I am trying to combine the data from 9 csvs that are all related to each other into one database.
The issue I'm having is the base csv has 5 million records and it needs information for the other 8 also large csvs to create one complete record, but creating this record takes over a minute.
Here is a simplified view of the problem.
The base CSV represents a Vehicle
Vehicle {
vehicle_id,
engine_id,
maintenance_id
veh_eng_maintenance_id,
}
Where maintenance_id is the primary key of a maintenance object, and there is also intermediate lookup steps.
Lookup
{
lookup_id,
veh_eng_maintenance_id,
schedule_id,
}
Where schedule_id is the primary key of a schedule object from another csv and the veh_eng_maintenance_id is from the vehicle.

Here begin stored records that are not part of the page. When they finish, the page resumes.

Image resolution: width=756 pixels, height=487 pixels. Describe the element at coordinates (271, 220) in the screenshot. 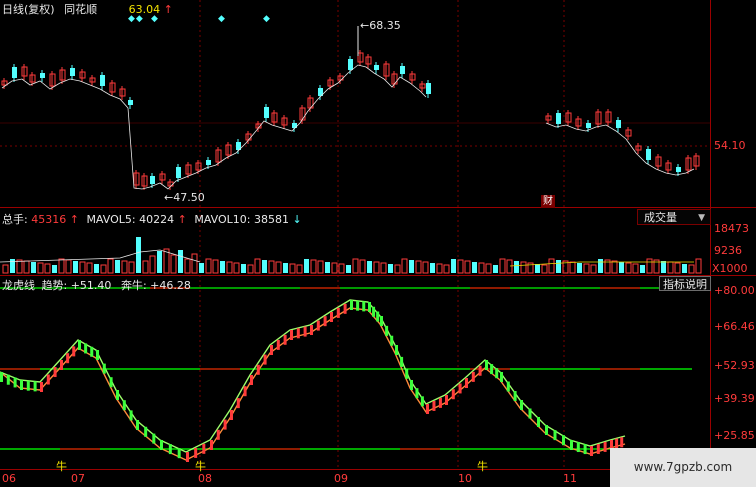

I see `mavol10-value: 38581` at that location.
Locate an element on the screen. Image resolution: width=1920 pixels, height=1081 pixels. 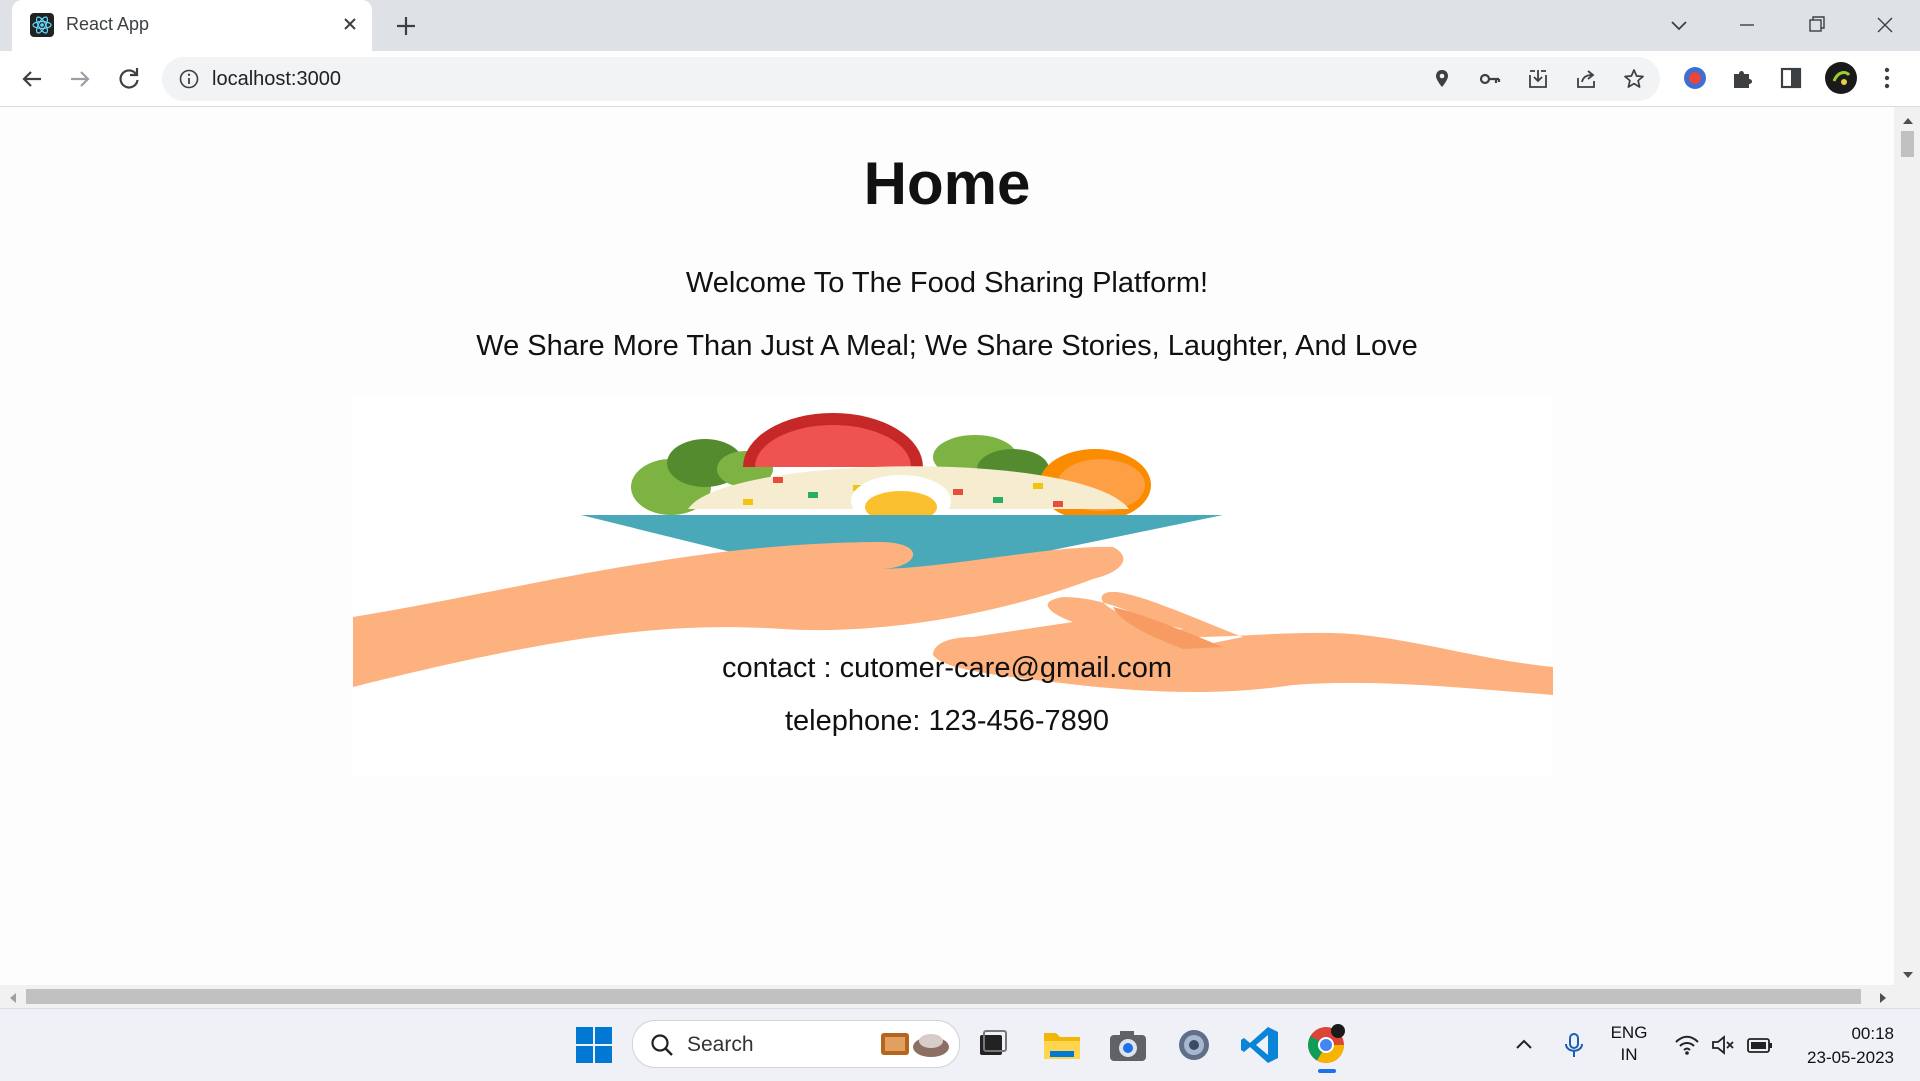
telephone-text: telephone: 123-456-7890 is located at coordinates (947, 721).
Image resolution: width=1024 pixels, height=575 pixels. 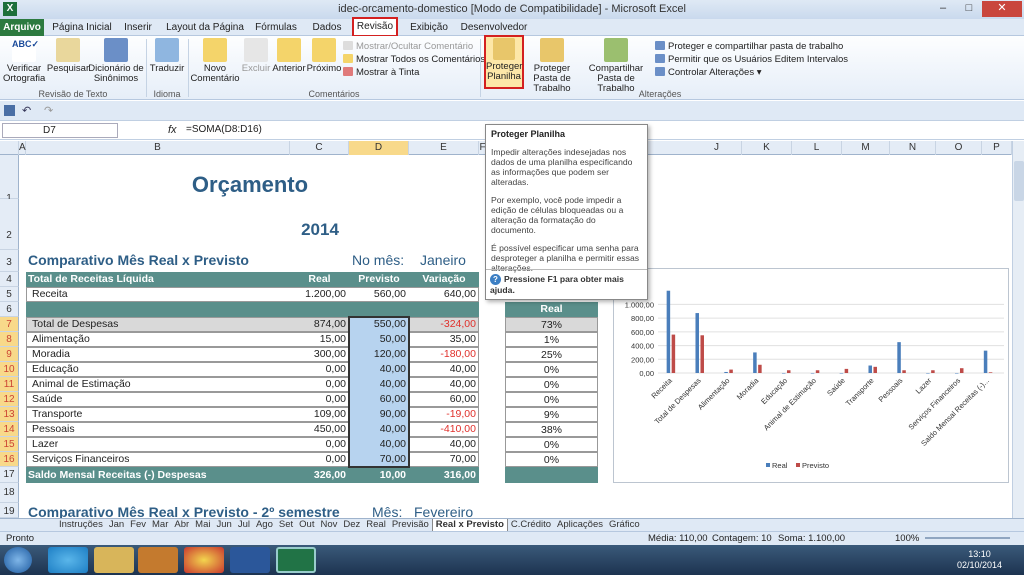 I want to click on cell-label: Pessoais, so click(x=54, y=429).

My goal is to create a collection in my mongo database that is made up of Vehicles
Vehicle {
vehicle_id,
engine_id,
maintenance {
description,
name,
}
schedules [
schedule {
name,
description,
date,
}
]
}
Right now I'm loading the csvs in using c#, creating collections for them in mongo and classes for them in c#, then I am going through the vehicles collection (all 5 million records) and querying all of the other collections to create the completed vehicle record.
But this takes way too long, and it also takes too long to query for an individual vehicle on the fly instead of building the full vehicle collection before hand. I'm wondering if there is a fast way to combine extremely large collections, or a quicker way to query.